Six foot three and built to match, the General would never see seventy again, but his back was as straight, his complexion as fresh and his eyes as clear as a man thirty years his junior. He had thick iron-grey hair, iron-grey trimmed moustache, grey eyes and the cleverest brain of any man I’d ever met. I could see he had been doing some thinking with this brain and wasn’t any too pleased with the conclusions he’d arrived at.
“Well, Cavell.” His voice was clipped, incisive, vaguely military. “You’ve made a pretty mess of things.”
“Yes, sir.” He was the only man in the world who rated a “sir” from me.
“One of my best operatives, Neil Clandon, is dead. Another as good, Easton Derry, is probably also dead, though only listed missing. Dr. Baxter, a great scientist and a great patriot—and how badly we need both—is dead. Whose fault, Cavell?”
“Mine.” I looked at a convenient decanter. “I could do with a drink, sir.”
“There rarely has been a time when you couldn’t,” he said acidly, and then, just one degree less acidic, “Leg acting up?”
“A little. Sorry about this hour of night, sir. It was essential. How do you want it—the story?”
“Straight
, quick and from the beginning.”
“Hardanger turned up at 9 a.m. Sent in an Inspector Martin, heavily disguised as God knows what, to test my loyalty first. I suppose you thought that one up too. You might have warned me.”
“I tried to,” he said impatiently. “I was too late. The news of Clandon’s death reached General Cliveden and Hardanger before it did me: I rang you up but your home and office phones were out of order.”
“Hardanger did that,” I nodded. “Anyway I passed the test. Hardanger was satisfied and asked me to come to Mordon. Said he’d suggested it to you and you’d been reluctant. It must have taken quite a bit of doing to suggest something to Hardanger and leave him with the impression that he’d thought it up himself.”

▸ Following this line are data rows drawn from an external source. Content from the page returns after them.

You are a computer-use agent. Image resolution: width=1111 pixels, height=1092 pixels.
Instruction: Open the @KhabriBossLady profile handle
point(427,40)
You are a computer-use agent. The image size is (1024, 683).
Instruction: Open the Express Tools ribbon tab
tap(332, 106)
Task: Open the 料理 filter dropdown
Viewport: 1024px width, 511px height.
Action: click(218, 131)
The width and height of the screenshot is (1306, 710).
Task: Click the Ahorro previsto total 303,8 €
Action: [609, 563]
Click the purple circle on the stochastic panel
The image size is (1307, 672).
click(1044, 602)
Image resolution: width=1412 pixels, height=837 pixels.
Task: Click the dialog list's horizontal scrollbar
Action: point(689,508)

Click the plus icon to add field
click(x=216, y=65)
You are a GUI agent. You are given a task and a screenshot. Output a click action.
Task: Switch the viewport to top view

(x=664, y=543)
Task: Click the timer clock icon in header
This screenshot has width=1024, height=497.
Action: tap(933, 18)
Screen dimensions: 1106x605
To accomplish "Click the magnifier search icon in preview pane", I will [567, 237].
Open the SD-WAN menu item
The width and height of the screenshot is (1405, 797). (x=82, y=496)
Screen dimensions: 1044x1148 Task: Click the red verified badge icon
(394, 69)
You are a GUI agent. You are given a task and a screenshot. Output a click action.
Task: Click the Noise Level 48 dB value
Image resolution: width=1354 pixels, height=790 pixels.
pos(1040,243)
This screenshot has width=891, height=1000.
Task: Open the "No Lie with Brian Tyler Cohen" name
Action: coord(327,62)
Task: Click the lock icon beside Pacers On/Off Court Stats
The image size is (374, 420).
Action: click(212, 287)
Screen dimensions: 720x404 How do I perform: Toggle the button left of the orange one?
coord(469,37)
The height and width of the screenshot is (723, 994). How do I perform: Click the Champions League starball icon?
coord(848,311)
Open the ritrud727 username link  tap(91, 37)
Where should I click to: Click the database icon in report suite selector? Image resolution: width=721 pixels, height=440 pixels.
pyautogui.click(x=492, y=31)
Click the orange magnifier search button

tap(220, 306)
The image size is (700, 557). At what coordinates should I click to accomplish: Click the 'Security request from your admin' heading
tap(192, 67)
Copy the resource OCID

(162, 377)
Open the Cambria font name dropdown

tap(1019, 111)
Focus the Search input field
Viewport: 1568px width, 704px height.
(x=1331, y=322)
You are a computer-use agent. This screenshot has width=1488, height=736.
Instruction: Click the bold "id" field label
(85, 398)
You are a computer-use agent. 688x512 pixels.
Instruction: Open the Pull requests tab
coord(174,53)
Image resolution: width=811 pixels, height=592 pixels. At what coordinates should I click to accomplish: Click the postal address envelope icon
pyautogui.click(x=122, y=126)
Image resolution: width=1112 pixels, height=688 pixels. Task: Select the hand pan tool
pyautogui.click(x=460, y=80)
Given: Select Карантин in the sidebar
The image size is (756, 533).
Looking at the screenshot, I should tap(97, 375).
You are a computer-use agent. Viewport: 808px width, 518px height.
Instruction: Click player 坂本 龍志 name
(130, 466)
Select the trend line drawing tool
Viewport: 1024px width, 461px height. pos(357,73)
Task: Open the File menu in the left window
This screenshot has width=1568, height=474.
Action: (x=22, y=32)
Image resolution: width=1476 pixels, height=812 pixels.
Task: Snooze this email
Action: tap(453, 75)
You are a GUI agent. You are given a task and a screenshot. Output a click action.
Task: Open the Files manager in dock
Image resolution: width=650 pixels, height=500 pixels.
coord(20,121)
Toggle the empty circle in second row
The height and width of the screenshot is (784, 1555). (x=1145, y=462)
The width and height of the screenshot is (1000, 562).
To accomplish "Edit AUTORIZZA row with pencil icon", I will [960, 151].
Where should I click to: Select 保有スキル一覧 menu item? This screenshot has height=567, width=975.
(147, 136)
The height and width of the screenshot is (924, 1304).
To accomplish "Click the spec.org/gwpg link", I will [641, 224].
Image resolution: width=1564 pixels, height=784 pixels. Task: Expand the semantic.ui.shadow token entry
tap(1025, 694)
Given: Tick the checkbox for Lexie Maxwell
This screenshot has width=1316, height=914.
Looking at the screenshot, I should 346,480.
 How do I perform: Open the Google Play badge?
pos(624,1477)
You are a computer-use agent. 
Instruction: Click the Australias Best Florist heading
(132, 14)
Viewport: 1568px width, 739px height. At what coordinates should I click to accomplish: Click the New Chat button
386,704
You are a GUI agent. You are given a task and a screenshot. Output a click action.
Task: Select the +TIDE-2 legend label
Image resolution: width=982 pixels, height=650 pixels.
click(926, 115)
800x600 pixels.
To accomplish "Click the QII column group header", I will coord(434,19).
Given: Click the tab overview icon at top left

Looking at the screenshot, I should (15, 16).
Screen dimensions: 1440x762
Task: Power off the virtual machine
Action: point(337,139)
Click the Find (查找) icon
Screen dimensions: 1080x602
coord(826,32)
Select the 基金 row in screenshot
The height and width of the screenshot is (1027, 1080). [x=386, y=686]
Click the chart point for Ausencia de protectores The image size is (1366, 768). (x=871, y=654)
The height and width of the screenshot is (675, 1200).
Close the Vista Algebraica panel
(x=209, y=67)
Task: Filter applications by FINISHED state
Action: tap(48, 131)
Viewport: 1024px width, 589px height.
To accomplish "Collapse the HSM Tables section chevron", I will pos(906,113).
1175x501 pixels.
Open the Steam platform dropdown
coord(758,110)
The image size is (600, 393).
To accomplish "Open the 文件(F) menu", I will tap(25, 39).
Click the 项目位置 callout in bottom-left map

“It was. Never underestimate Hardanger. An outstanding policeman. He has no suspicions? You’re sure?”
“That this was a put-up job? That it was you who engineered me out of the Special Branch and into Mordon, and then out of Mordon again? He has no suspicions. I guarantee.”
“Right. The story.”
I didn’t waste words. That was one of the very first things an agent learnt about the General— never to waste words with him. In ten minutes he’d all the relevant facts and he’d never forget one of them.
“Almost word for word with Hardanger’s reports that have already been filed with me through official channels,” he commented. “Almost, I said. Good policemen concentrate only on relevancies. Your conclusions, Cavell?”
“What about the investigation I asked to be made down in Kent, sir?”
“Negative.” I swallowed some more whisky. I needed it.
“Hardanger suspects Dr. Baxter to be a case of the biter bit,” I said. “You know that already—he phoned asking for a security check on Baxter. He suspects Dr. Baxter, probably accompanied by another man, broke into Mordon and that thieves fell out as a result of which Dr. Baxter met his death at the hands of his fellow breaker and enterer, an action that may have been either spur-of-the-moment or premeditated. What Hardanger doesn’t know is that it was Dr. Baxter who first reported to Easton Derry, directly and privately, that minute amounts of rare and valuable viruses were disappearing from Mordon and asked for an investigation, or that it was Baxter who, as a result of our requests, had me removed from Mordon so that I could carry on investigations in London under cover of a private detective’s business.